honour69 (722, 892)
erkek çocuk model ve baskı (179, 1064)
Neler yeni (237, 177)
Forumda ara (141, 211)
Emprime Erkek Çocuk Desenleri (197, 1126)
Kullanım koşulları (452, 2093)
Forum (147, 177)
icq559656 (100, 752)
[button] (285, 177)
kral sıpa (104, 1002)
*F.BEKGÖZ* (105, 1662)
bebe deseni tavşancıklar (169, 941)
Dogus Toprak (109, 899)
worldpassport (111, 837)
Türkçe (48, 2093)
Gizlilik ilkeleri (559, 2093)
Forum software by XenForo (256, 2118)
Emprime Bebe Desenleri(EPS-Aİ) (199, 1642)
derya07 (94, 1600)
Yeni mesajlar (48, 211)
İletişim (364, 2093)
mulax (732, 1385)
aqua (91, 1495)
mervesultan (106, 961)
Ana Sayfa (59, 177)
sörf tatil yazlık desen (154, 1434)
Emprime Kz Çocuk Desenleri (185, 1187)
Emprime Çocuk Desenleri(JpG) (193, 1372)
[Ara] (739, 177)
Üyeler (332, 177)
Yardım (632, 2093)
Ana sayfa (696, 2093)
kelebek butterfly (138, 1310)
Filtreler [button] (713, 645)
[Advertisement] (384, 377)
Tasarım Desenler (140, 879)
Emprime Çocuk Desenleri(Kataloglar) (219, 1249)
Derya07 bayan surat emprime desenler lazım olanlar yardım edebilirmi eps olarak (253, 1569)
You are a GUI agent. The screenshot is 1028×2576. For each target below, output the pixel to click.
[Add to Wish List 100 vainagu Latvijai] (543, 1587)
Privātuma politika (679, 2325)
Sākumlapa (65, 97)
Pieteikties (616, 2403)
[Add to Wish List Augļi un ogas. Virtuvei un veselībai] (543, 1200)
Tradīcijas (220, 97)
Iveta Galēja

# WORK REQUIRED:
Could you reproduce, exactly as written, the lines running from the one with "[button] (285, 177)" to the end of the entries above?

# SOLVED EXERCISE:
[button] (285, 177)
kral sıpa (104, 1002)
*F.BEKGÖZ* (105, 1662)
bebe deseni tavşancıklar (169, 941)
Dogus Toprak (109, 899)
worldpassport (111, 837)
Türkçe (48, 2093)
Gizlilik ilkeleri (559, 2093)
Forum software by XenForo (256, 2118)
Emprime Bebe Desenleri(EPS-Aİ) (199, 1642)
derya07 (94, 1600)
Yeni mesajlar (48, 211)
İletişim (364, 2093)
mulax (732, 1385)
aqua (91, 1495)
mervesultan (106, 961)
Ana Sayfa (59, 177)
sörf tatil yazlık desen (154, 1434)
Emprime Kz Çocuk Desenleri (185, 1187)
Emprime Çocuk Desenleri(JpG) (193, 1372)
[Ara] (739, 177)
Üyeler (332, 177)
Yardım (632, 2093)
Ana sayfa (696, 2093)
kelebek butterfly (138, 1310)
Filtreler [button] (713, 645)
[Advertisement] (384, 377)
Tasarım Desenler (140, 879)
Emprime Çocuk Desenleri(Kataloglar) (219, 1249)
Derya07 bayan surat emprime desenler lazım olanlar yardım edebilirmi eps olarak (253, 1569)
You are a GUI agent. The screenshot is 1028×2576. For each target below, output the pixel to click.
[Add to Wish List 100 vainagu Latvijai] (543, 1587)
Privātuma politika (679, 2325)
Sākumlapa (65, 97)
Pieteikties (616, 2403)
[Add to Wish List Augļi un ogas. Virtuvei un veselībai] (543, 1200)
Tradīcijas (220, 97)
Iveta Galēja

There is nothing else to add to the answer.